Kurt Sand, general manager of development operations (DevOps) security at CyberArk — a Newton, Mass.-based Red Hat and IBM partner and 2020 CRN Tech Innovator Awards finalist — told CRN in an interview that CyberArk partners with Ansible to protect and rotate credentials during enterprise infrastructure automation work.

During AnsibleFest, CyberArk will show a reference architecture it developed for best practices around using both companies’ products, Sand said.

Part of what’s kept CyberArk partnered with Ansible is its popularity and “amazingly strong community,” he said. “Any enterprise customer that CyberArk serves is likely to already have Ansible and people with Ansible skills,” he said. “The thriving community just has a lot of people that are Ansible smart so that we‘re not starting from zero.”

As Red Hat continues to invest in Ansible, Sand said he hopes the company continues to follow potential for automation as enterprises adopt combinations of public and private cloud options and other emerging technologies.

“It’s a very pervasive, general purpose automation platform,” he said. “That’s what makes it so powerful. Anywhere we go, it can come with us.”

Laura Leonti, partner manager at Bedford, Mass.-based Red Hat and IBM partner Continental Resources — also known as ConRes IT Solutions and a member of CRN’s 2021 MSP 500 — told CRN in an interview that Ansible has helped ConRes internally by minimizing repeatable tasks and manual errors, saving ConRes time and money.

For customers, Ansible has helped ConRes minimize errors and security gaps during deployments, Leonti said.

“Our customers have come to us for Ansible deployments because they need help in managing and streamlining their organizations‘ many tools and business processes,” she said. “Automation has become critical to increase speed, efficiency, productivity and accuracy.”

New Version Built For Hybrid

This new version of Ansible Automation Platform adds self-contained automation capabilities and was built for hybrid cloud scaling, according to a company statement Wednesday. The automation controller tool, formerly called Ansible Tower, allows users to scale automation on demand and systematically to reduce irregularities across the enterprise. The automation mesh feature connects diverse environments with dispersed networks to add resiliency.

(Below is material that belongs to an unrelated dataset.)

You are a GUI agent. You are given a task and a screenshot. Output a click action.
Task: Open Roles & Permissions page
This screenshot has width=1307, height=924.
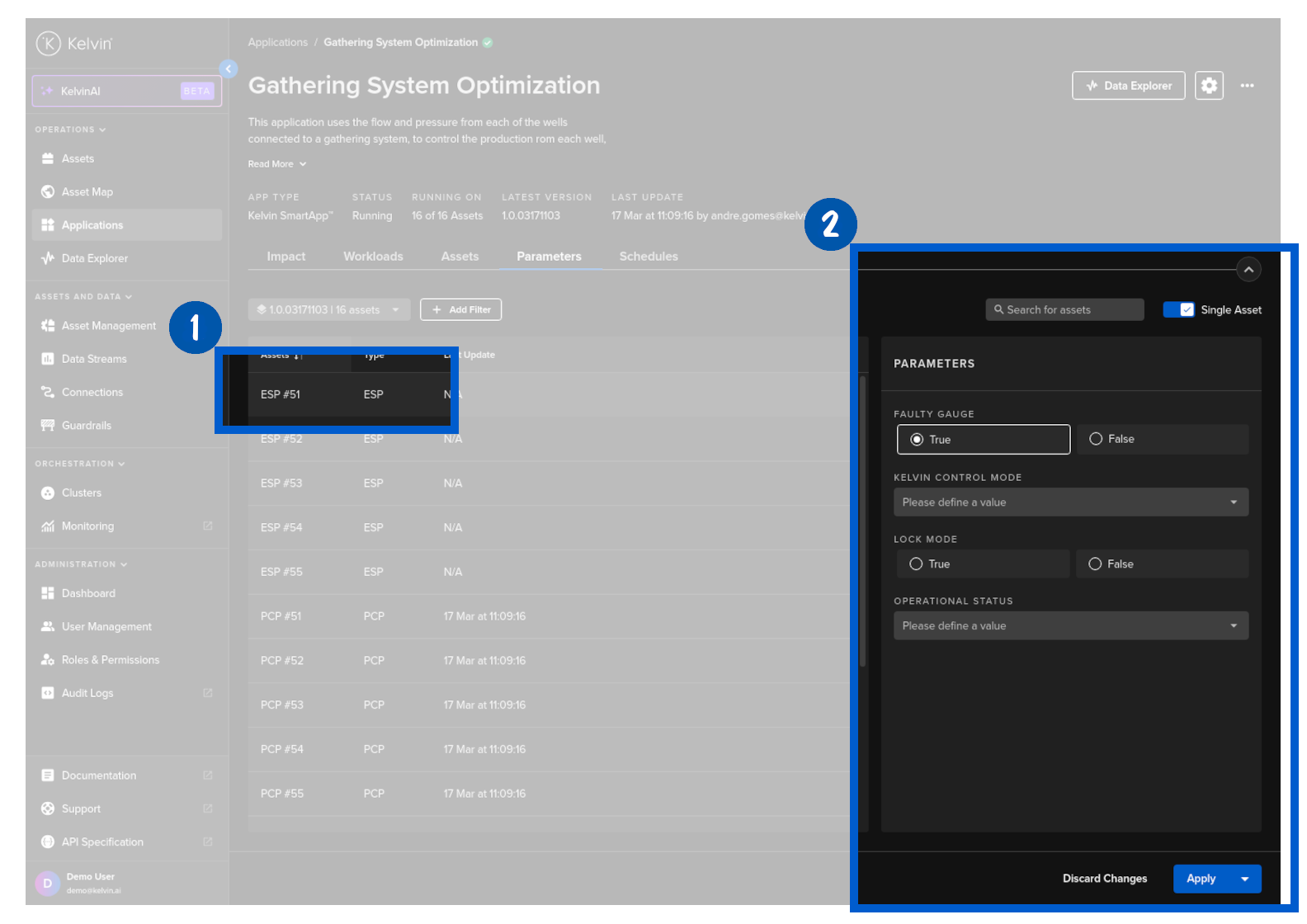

Ansible Automation Platform 2 adds new collaboration and developer tools for creating, testing, distributing and managing automation content, according to the statement. In this area, Ansible Engine has been replaced with automation execution environments that deliver self-contained automation spaces to speed up automation tooling delivery across environments. Automation execution environments are also meant to reduce operational overhead and automation platform maintenance complexity in an open hybrid cloud.

The automation content navigator feature aims to help developers, administrators and other employees validate automation content faster across environments.

The Red Hat Ansible Automation Platform Operator integrates Ansible Automation Platform with Red Hat OpenShift for cloud-native deployment of automation clusters and with the goal of simpler data migration and management, according to the company.

As part of the announcements, Red Hat revealed that Red Hat Insights has gained former Automation Analytics components with new features. The advisor feature analyzes automation controllers against a set of Red Hat recommendations for system security, stability, availability and performance. The drift feature creates a baseline for configuration consistency and issue identification. And the policies feature allows for internal policy creation to identify and eliminate environment-specific scenarios.

Ferrari believes that some of the new Ansible features answer growing customer demand for automation as IT environments and applications become more complex.

“Automation is foundational. Not an option. Not tactical,” he said. “You need automation, otherwise you won‘t be able to do many other things, whether that be DevOps, whether that be digital transformation.”